История возникновения клуба тоже, естественно, описана в книгах Фрида, одна из них так просто и посвящена ему целиком. Любопытно, что память и тут сыграла с ним все ту же незамысловатую шутку — начисто стерла в воспоминаниях те эпизоды, что бередят душу. Как выяснилось по другим публикациям, МММК — не первый клуб на жизненном пути Фрида. В 1927 году отца его после соловецких лагерей сослали в Иркутск, и там он устроился работать в культотделе клуба имени Октябрьской революции. Два года спустя это место занял приехавший к нему сын, а самому Самуилу Борисовичу удалось поступить скрипачом в оркестр городского театра. Вовсе не исключено, что мечта построить нечто прямо противоположное иркутскому «очагу культуры» подсознательно жила в сознании Фрида-младшего и наконец, через 36 лет, реализовалась.

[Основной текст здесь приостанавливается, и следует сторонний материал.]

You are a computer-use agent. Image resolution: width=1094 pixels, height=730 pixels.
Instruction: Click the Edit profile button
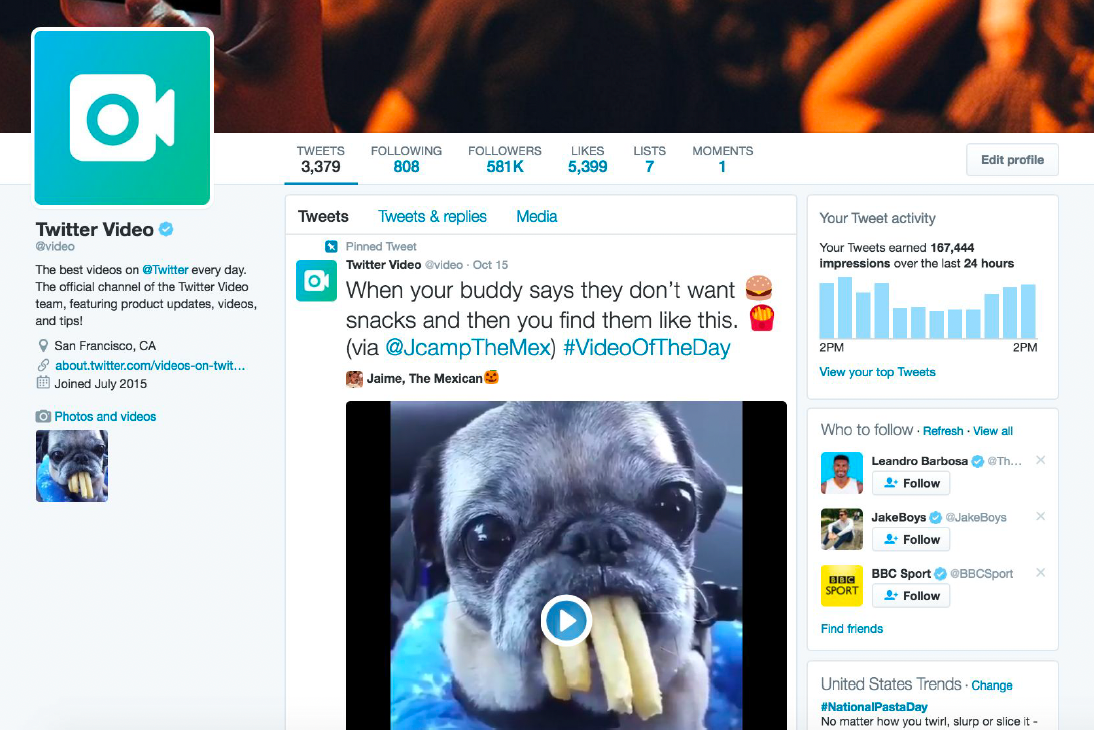(x=1012, y=160)
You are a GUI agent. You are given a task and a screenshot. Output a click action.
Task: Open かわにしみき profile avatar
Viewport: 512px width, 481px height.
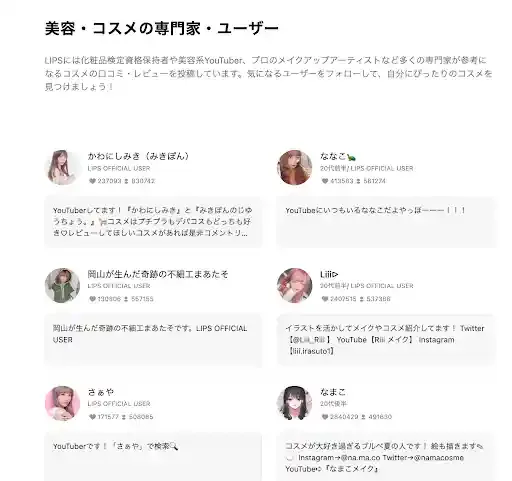point(62,167)
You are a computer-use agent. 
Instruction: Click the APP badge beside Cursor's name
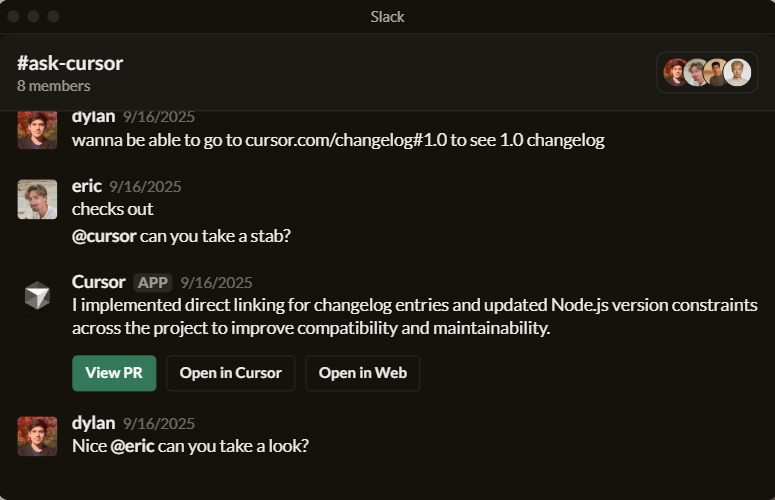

Из интервью, данного Г. Фридом:
В начале 1960-х годов музыковед Григорий Львович Головинский (ныне покойный) и я работали в Университете музыкальной культуры при ВТО: он был ректором, а я — его заместителем.

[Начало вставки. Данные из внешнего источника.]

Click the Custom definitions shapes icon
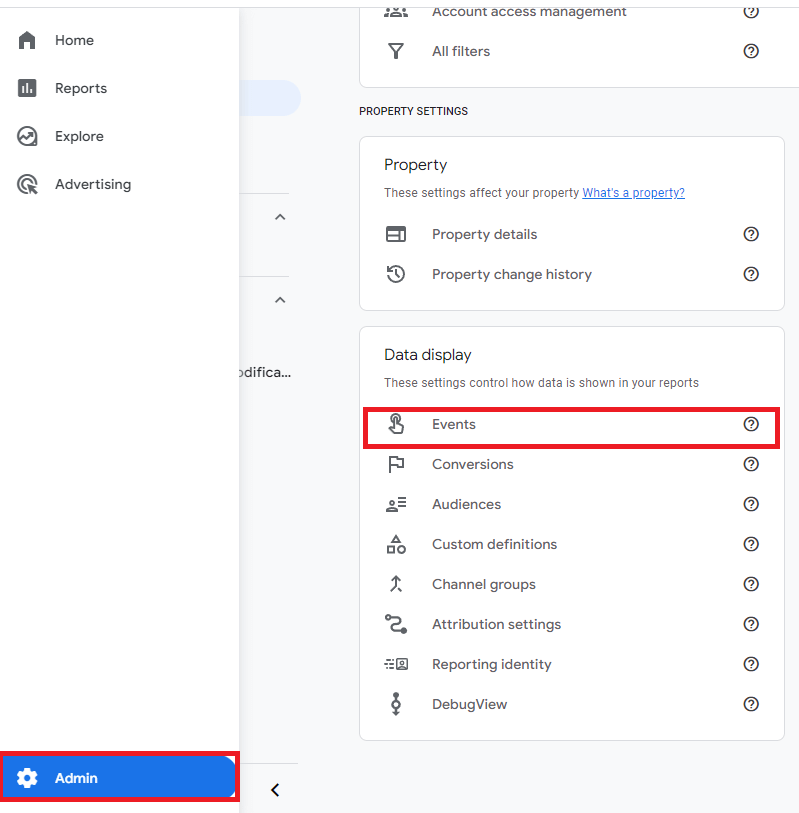799x813 pixels. [x=396, y=544]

Аудиторию составляли пожилые люди, умильно на нас смотревшие, но мало что понимавшие в музыке. Получалось что-то вроде ликбеза, и нам стало просто неинтересно. И вот в 1965 году мы пришли к директору Дома композиторов А. Луковникову с идеей организовать клуб именно для молодежи, где заседания проходили бы не в виде лекций, а в форме дискуссий. Для того времени идея была довольно смелая, но, наверное, из-за того, что речь шла о музыке, нам это разрешили. Мы стали собираться каждый четверг, но никто не думал, что клуб просуществует так долго.

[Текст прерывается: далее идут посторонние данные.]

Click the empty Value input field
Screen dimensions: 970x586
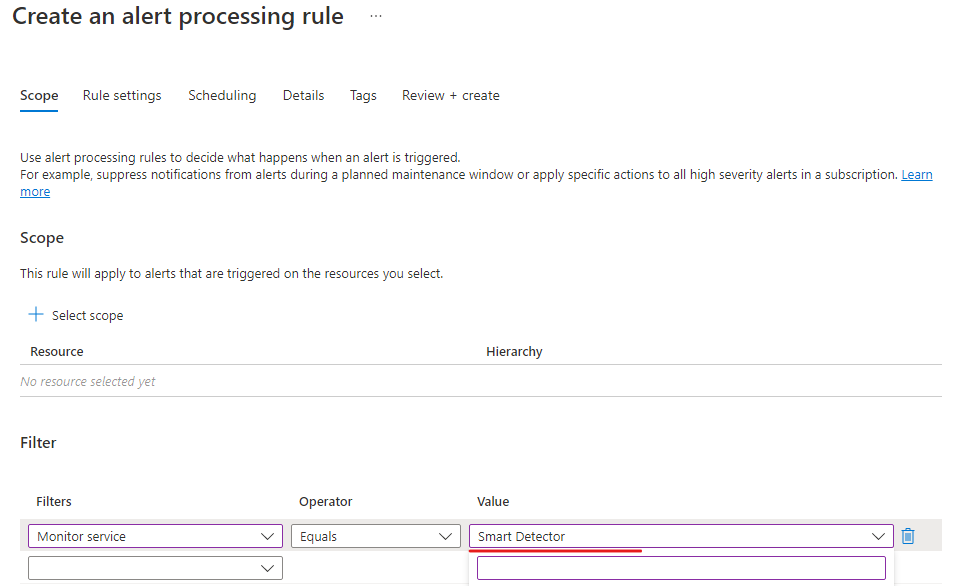pyautogui.click(x=680, y=567)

Меня всегда огорчало, когда некоторые композиторы, выезжая за рубеж, упорно говорили, что их в СССР нигде не играли. Но в действительности мы в клубе провели ряд авторских вечеров и Шнитке, и Денисова, и Губайдулиной, а также заседания, посвященные Шёнбергу, Веберну, Лигети, Булезу, Мессиану, Хиндемиту. Считаю, что клуб очень много сделал для пропаганды новой музыки: у нас прошли десятки премьер современных произведений.
Конечно, в жизни клуба были разные периоды. В 1970-е и в начале 1980-х годов молодежь буквально ломилась к нам. Это было счастливое для клуба время. В годы перестройки мы потеряли почти половину нашей аудитории, но вдруг, со второй половины 1990-х годов, публика вернулась. Правда, изменился ее возрастной состав: теперь средний возраст подходит… к 60 годам. Эти люди влюблены в клуб, но они избегают дискуссий.
Я по-прежнему веду заседания Молодежного клуба. Хотел было прекратить, но когда прошел об этом слух, и слушатели, и музыканты, выступающие у нас, захотели, чтобы клуб продолжался. Не скрою, мне это было приятно, да и вообще в моем возрасте резкие перемены жизненного уклада не рекомендуются. Так что буду продолжать это дело с помощью друзей-музыкантов.
Так или иначе, но мне все больше кажется, что и его музыка, и его живопись, и его литература растут из одного корня — из острого небезразличия к окружающему, из желания сохранить мгновения быстротекущей жизни в своей и чужой памяти, из свойственного ему стремления, он не раз говорил мне об этом, — рассказать об ушедших друзьях и близких, поскольку лишь случайность определила, что он остался жить, а их уже нет. Расстрелянный дядя, убитый брат Павел, погибший сын, названный в честь него, не вернувшиеся с войны однополчане, учителя, ученики… Словно лучи солнца, концентрируемые увеличительным стеклом, пересекаются в его сознании мысли, мечты, радости и страдания тех, с кем сводила его судьба. И таким образом он как бы становится наследником их талантов, исполнителем их несвершившихся планов. Как чувствительный музыкальный инструмент, он отзывается на тончайшие прикосновения пальцев судьбы, резонирует на не слышимые никому другому звуки.